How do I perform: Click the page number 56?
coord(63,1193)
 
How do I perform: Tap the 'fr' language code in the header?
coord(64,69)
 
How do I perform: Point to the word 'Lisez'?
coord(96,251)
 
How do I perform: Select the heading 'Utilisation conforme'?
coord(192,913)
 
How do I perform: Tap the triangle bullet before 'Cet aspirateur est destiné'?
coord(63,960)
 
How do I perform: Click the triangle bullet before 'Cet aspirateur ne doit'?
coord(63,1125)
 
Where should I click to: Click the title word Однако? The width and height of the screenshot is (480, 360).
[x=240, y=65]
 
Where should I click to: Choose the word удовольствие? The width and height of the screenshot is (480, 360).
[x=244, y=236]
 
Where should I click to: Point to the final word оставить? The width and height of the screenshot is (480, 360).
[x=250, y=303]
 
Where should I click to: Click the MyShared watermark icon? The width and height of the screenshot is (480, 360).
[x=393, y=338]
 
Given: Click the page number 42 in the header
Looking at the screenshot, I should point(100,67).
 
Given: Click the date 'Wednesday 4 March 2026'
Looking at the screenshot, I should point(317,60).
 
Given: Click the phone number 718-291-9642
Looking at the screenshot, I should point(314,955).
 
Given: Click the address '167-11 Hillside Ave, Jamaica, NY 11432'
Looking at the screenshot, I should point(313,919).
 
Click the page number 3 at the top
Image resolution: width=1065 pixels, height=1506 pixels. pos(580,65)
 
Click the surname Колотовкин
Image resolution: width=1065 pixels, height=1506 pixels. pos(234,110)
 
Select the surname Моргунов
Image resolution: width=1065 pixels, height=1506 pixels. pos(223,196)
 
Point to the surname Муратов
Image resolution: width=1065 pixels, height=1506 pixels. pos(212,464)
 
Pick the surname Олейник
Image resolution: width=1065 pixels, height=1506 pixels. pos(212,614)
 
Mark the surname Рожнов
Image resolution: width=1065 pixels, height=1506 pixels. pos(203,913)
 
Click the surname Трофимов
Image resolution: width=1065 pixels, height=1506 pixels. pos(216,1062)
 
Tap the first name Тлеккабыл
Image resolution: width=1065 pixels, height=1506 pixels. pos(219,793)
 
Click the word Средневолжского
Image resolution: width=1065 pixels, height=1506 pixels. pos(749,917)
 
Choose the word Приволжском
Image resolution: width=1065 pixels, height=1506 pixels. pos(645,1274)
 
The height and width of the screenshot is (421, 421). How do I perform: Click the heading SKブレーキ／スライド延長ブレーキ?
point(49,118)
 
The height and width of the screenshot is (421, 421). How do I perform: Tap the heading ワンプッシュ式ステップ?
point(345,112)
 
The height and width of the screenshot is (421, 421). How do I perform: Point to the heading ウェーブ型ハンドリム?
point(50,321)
==================================================
__THE REQUEST__:
Convert all of the items above into a Markdown table with the columns Row and Line, one row per non-blank line, numbered in order.

__ANSWER BELOW__:
| Row | Line |
|---|---|
| 1 | How do I perform: Click the page number 56? |
| 2 | coord(63,1193) |
| 3 | How do I perform: Tap the 'fr' language code in the header? |
| 4 | coord(64,69) |
| 5 | How do I perform: Point to the word 'Lisez'? |
| 6 | coord(96,251) |
| 7 | How do I perform: Select the heading 'Utilisation conforme'? |
| 8 | coord(192,913) |
| 9 | How do I perform: Tap the triangle bullet before 'Cet aspirateur est destiné'? |
| 10 | coord(63,960) |
| 11 | How do I perform: Click the triangle bullet before 'Cet aspirateur ne doit'? |
| 12 | coord(63,1125) |
| 13 | Where should I click to: Click the title word Однако? The width and height of the screenshot is (480, 360). |
| 14 | [x=240, y=65] |
| 15 | Where should I click to: Choose the word удовольствие? The width and height of the screenshot is (480, 360). |
| 16 | [x=244, y=236] |
| 17 | Where should I click to: Point to the final word оставить? The width and height of the screenshot is (480, 360). |
| 18 | [x=250, y=303] |
| 19 | Where should I click to: Click the MyShared watermark icon? The width and height of the screenshot is (480, 360). |
| 20 | [x=393, y=338] |
| 21 | Given: Click the page number 42 in the header |
| 22 | Looking at the screenshot, I should point(100,67). |
| 23 | Given: Click the date 'Wednesday 4 March 2026' |
| 24 | Looking at the screenshot, I should point(317,60). |
| 25 | Given: Click the phone number 718-291-9642 |
| 26 | Looking at the screenshot, I should point(314,955). |
| 27 | Given: Click the address '167-11 Hillside Ave, Jamaica, NY 11432' |
| 28 | Looking at the screenshot, I should point(313,919). |
| 29 | Click the page number 3 at the top |
| 30 | Image resolution: width=1065 pixels, height=1506 pixels. pos(580,65) |
| 31 | Click the surname Колотовкин |
| 32 | Image resolution: width=1065 pixels, height=1506 pixels. pos(234,110) |
| 33 | Select the surname Моргунов |
| 34 | Image resolution: width=1065 pixels, height=1506 pixels. pos(223,196) |
| 35 | Point to the surname Муратов |
| 36 | Image resolution: width=1065 pixels, height=1506 pixels. pos(212,464) |
| 37 | Pick the surname Олейник |
| 38 | Image resolution: width=1065 pixels, height=1506 pixels. pos(212,614) |
| 39 | Mark the surname Рожнов |
| 40 | Image resolution: width=1065 pixels, height=1506 pixels. pos(203,913) |
| 41 | Click the surname Трофимов |
| 42 | Image resolution: width=1065 pixels, height=1506 pixels. pos(216,1062) |
| 43 | Tap the first name Тлеккабыл |
| 44 | Image resolution: width=1065 pixels, height=1506 pixels. pos(219,793) |
| 45 | Click the word Средневолжского |
| 46 | Image resolution: width=1065 pixels, height=1506 pixels. pos(749,917) |
| 47 | Choose the word Приволжском |
| 48 | Image resolution: width=1065 pixels, height=1506 pixels. pos(645,1274) |
| 49 | The height and width of the screenshot is (421, 421). How do I perform: Click the heading SKブレーキ／スライド延長ブレーキ? |
| 50 | point(49,118) |
| 51 | The height and width of the screenshot is (421, 421). How do I perform: Tap the heading ワンプッシュ式ステップ? |
| 52 | point(345,112) |
| 53 | The height and width of the screenshot is (421, 421). How do I perform: Point to the heading ウェーブ型ハンドリム? |
| 54 | point(50,321) |